Children growing up today have never known a world without the internet. Emails, instant message and social networks for them are taken to be as much of a given as electricity and indoor plumbing. As the internet has grown, there has been a corresponding rise in parental fears that behind the smiley emoticons and friendly messages are adult criminals intent on groom children for their own nefarious purposes. Watch To Catch a Predator or read a press release from the Internet Watch Foundation and it’s easy to understand why some parents are convinced that Paedogeddon has arrived online.

I know of one dad who is positively Orwellian when it comes to his children’s internet use. Not only does he monitor all the traffic on the home network, and periodically check their browser histories, but he’s also installed keylogging software on their laptops that reports back all of their activity to his own computer on a daily basis. His argument is that by knowing what they are saying, who they are chatting to and which files they are sharing, he can take action to ensure their safety before they do anything stupid. “They can have privacy when they are old enough to vote,” is his mantra. Personally, I believe his approach is a little excessive, but then I don’t have kids and don’t work in IT security.

For the non-techie parent, there are any number of web filtering options available. What many parents don’t understand, especially those who are not as tech-savvy as their children, is that such measures are not particularly difficult to circumvent. Not only that, but this does not actually protect children from any online dangers from websites that have been deemed as acceptable.

A better approach may be to take an interest in what children are actually looking at. Yes, it’s more time-intensive, and yes, parents will sound like humourless doom-mongers, but unless they want to launch an IT black ops campaign in the manner of my aforementioned friend, it’s probably for the best. A few simple steps mean that children can not only feel safe, but can also enjoy a degree of autonomy.

First, any child who is not tech-savvy should not have a computer of their own. By which I mean, if they have access to a computer at home, it should be a communal one. Keep them browsing where a glance over their should will reveal their recent activity, and they are more likely to stick to more innocent websites. Next, parents should browse with their kids. True, they may have to spend a few tedious hours swapping virtual pets or playing mindless games, but at least the advice they give will then actually be relevant to their kids’ browsing habits. Finally, if during the course of their browsing, parents need to warn their offspring away from a particular website or online contact, they need to be clear and honest when giving their reasons why. “Because I said so” is not going to cut it.

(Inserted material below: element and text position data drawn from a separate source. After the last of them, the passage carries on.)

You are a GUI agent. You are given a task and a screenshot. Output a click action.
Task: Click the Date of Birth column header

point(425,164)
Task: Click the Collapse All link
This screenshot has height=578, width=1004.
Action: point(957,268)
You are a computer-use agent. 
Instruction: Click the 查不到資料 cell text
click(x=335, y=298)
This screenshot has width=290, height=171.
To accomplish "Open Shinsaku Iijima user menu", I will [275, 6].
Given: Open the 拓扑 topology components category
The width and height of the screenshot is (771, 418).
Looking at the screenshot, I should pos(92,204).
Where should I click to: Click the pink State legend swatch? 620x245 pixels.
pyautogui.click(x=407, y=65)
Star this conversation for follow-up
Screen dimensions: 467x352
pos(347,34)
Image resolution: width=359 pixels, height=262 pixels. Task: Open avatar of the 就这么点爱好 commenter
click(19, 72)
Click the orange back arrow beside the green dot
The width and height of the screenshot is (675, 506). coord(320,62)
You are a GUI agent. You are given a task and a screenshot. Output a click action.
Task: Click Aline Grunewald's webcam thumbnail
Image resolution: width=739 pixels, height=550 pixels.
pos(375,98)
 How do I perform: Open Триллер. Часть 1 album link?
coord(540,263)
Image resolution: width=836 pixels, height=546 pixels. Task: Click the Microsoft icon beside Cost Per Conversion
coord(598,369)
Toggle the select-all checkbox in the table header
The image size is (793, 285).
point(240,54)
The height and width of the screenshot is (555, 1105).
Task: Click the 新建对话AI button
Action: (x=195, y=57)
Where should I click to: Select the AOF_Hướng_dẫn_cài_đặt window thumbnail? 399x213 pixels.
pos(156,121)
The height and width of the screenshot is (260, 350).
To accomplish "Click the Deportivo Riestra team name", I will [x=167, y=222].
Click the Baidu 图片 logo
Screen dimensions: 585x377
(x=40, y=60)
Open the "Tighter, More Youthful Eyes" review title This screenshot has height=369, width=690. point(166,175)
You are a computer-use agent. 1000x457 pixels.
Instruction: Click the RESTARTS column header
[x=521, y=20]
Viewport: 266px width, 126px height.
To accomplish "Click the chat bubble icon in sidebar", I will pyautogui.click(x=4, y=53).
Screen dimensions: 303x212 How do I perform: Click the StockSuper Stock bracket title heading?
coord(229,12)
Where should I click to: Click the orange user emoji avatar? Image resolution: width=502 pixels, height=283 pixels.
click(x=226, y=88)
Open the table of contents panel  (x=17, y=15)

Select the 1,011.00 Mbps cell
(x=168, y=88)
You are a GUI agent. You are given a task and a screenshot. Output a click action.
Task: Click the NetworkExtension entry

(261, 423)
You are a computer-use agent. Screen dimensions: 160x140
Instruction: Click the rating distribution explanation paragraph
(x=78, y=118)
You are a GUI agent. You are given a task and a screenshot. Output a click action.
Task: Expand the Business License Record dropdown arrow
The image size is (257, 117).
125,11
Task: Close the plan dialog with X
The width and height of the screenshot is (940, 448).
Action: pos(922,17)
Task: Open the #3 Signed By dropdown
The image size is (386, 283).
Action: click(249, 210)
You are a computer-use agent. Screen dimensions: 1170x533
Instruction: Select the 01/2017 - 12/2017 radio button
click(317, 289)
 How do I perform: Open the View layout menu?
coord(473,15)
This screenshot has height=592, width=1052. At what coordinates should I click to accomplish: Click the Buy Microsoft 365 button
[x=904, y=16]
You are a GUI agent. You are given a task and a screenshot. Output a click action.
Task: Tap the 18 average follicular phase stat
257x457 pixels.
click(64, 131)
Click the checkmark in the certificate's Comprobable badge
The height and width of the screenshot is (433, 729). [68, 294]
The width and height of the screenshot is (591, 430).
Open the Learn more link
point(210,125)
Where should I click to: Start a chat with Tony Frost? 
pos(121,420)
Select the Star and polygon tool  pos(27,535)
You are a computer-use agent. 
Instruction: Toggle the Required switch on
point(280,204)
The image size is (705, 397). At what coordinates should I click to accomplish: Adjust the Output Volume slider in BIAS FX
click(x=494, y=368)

So long as the internet continues to exist, so too will scam merchants an online predators. It’s only natural to want to protect children, but keeping them in a virtual walled garden is as unrealistic as hoping they will never need to use a computer. It does nothing to prepare them for the time they will be responsible for their own safety, not does it protect them from the threads that lurk on seemingly benign websites. The best protection parents can give their children for their electronic lives is to make sure they are well-informed and aware of the risks they may face. It may require a little more effort than firing up some web filtering software, but it will stand them in better stead in the long run.